3. Abordar a fisiopatologia da doença em questão, correlacionando com o quadro
clínico;
No sangue, o monóxido de carbono liga-se à hemoglobina com uma afinidade 210
vezes maior que o oxigênio, deslocando o oxigênio, causando hipóxia tecidual, ou seja,
diminui o transporte e fornecimento de oxigénio aos tecidos, o que explica a maioria dos
seus efeitos tóxicos. Desse modo, o metabolismo rapidamente passa de aeróbio para
anaeróbio; à mioglobina (cerca de 60X mais afinidade), causando hipóxia grave no músculo
cardíaco; e ao citocromo oxidase mitocondrial, impedindo a produção de adenosina
trifosfato. O monóxido de carbono também se liga a mioglobina, promovendo redução da
sua capacidade de carrear oxigênio, e inibe o complexo mitocondrial responsável pela
cadeia respiratória (citocromos). As consequências são:
● Hipóxia tecidual - leva a um aumento da pressão intracraniana e edema cerebral que
são particularmente responsáveis pela descida do nível de consciência, convulsões
e coma.
● Metabolismo anaeróbio;
● Acidose lática - pela produção de ácido láctico decorrente da hipóxia tecidular;
● Peroxidação lipídica, isto é degradação de ácidos gordos insaturados, o que conduz
à desmielinização irreversível dos lípidos do SNC;
● Formação de radicais livres - resultantes da conversão de xantina desidrogenasse
em xantina oxidase mediado por protéases resultantes da adesão dos leucócitos ao
endotélio lesado;
A intoxicação por CO causa a ativação plaquetar e de neutrófilos, com a formação
de radicais livres de oxigénio e a oxidação lipídica nos tecidos, nomeadamente no tecido
cerebral. A sequela mais grave verificada é a disfunção neurológica tardia, evidenciada em
14 a 40% dos doentes tratados. A inativação da citocromo oxidase e as lesões de
isquemia-reperfusão aparentam ser o mecanismo principal de lesão neurológica, mas
evidencia-se, igualmente, o aumento de glutamato (aminoácido excitatório) em cérebros de
ratos após intoxicação por CO. Os neurónios são as células mais susceptíveis aos efeitos
de hipóxia/isquemia, por terem necessidades mais elevadas de glicose e oxigénio. A
intoxicação aguda e severa de CO pode levar diretamente para encefalopatia difusa
hipóxico-isquémica, afectando predominantemente a substância cinzenta
Os principais achados são dispneia, taquipneia, cefaleia (descrita
predominantemente como frontal, forte, sem aura em pacientes com uma média de COHb
de 21,3%), labilidade emocional, náusea, vômitos e diarreia.
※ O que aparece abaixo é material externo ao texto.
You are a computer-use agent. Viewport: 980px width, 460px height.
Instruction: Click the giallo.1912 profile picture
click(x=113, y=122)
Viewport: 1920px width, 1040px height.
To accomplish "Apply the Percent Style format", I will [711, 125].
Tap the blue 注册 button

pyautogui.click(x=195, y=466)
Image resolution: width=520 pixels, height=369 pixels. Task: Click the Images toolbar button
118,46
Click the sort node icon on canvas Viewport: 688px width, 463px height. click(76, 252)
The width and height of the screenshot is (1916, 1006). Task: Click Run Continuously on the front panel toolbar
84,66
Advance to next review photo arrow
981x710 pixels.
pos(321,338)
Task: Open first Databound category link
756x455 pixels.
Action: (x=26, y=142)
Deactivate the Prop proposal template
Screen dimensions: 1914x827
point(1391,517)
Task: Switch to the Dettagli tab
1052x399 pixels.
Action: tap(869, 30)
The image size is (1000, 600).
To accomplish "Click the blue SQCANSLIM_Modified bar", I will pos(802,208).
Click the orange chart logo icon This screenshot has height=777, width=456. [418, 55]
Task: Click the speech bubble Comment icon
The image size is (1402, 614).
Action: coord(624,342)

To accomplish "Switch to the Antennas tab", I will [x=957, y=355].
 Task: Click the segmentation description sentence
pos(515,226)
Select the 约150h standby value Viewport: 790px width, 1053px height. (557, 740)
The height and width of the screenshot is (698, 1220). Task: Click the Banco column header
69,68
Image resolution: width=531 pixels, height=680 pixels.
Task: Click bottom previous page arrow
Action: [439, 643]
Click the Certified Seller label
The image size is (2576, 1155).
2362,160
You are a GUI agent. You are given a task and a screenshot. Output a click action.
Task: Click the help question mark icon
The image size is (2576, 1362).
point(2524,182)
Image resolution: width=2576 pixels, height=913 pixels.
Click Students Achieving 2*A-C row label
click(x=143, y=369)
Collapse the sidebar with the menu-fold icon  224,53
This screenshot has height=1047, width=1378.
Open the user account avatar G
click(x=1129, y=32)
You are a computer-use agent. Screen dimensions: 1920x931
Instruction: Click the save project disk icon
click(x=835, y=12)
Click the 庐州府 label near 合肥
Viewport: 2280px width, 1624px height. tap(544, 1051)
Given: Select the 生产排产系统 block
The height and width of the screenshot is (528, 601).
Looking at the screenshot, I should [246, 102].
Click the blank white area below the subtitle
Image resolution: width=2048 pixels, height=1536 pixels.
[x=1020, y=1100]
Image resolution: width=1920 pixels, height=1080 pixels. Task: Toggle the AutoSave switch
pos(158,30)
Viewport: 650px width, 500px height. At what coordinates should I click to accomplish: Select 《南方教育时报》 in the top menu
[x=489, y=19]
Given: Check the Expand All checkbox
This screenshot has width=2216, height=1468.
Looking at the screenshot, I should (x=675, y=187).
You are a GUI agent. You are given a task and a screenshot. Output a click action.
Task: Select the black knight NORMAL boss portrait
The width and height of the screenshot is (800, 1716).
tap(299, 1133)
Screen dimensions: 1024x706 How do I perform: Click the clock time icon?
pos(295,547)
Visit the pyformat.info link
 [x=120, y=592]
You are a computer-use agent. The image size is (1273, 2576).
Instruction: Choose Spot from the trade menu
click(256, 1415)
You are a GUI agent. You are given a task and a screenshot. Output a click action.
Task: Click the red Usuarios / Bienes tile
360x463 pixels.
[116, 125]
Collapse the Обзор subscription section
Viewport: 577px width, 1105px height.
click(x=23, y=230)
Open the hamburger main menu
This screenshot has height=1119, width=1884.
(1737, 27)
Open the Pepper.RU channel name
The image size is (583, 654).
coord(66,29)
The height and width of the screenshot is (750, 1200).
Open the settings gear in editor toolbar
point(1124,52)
Taquicardia e taquipneia
desenvolvem-se com resposta à hipóxia tecidular e o débito cardíaco aumenta inicialmente.
Progressivamente, podem surgir agitação, confusão, cegueira, distúrbios do campo
visual e evoluir para rebaixamento do nível de consciência e coma. O fundo de olho pode
mostrar ingurgitamento venoso (dilatação de vasos), papiledema (um edema do disco óptico
decorrente do aumento da pressão intracraniana) e atrofia do nervo óptico. No sistema
cardiovascular, podem surgir arritmias, dor torácica isquêmica, insuficiência cardíaca,
hipotensão e síncope (perda súbita e transitória da consciência secundária a hipoperfusão
cerebral difusa).
4. Esclarecer quais as formas de realização do diagnóstico (Exames de imagem;
Laboratoriais; Testes específicos; Etc.);
O exame físico toxicológico se baseia em dados observacionais que não necessitam
de cooperação para serem obtidos. O exame da pele e das membranas mucosas, com
especial atenção para a coloração e o grau de umidade, pode sugerir a intoxicação por
algum entre vários agentes.
As principais pistas para o diagnóstico são coloração cor de framboesa da pele e
das mucosas (consequência da vasodilatação provocada pelo CO e posterior isquemia
tecidual), intensa dispneia com oximetria de pulso e Pa02 normais e acidose metabólica
grave com aumento intenso do lactato. Além disso, a fração de carboxiemoglobina se
relaciona com a gravidade dos sintomas, conforme tabela abaixo.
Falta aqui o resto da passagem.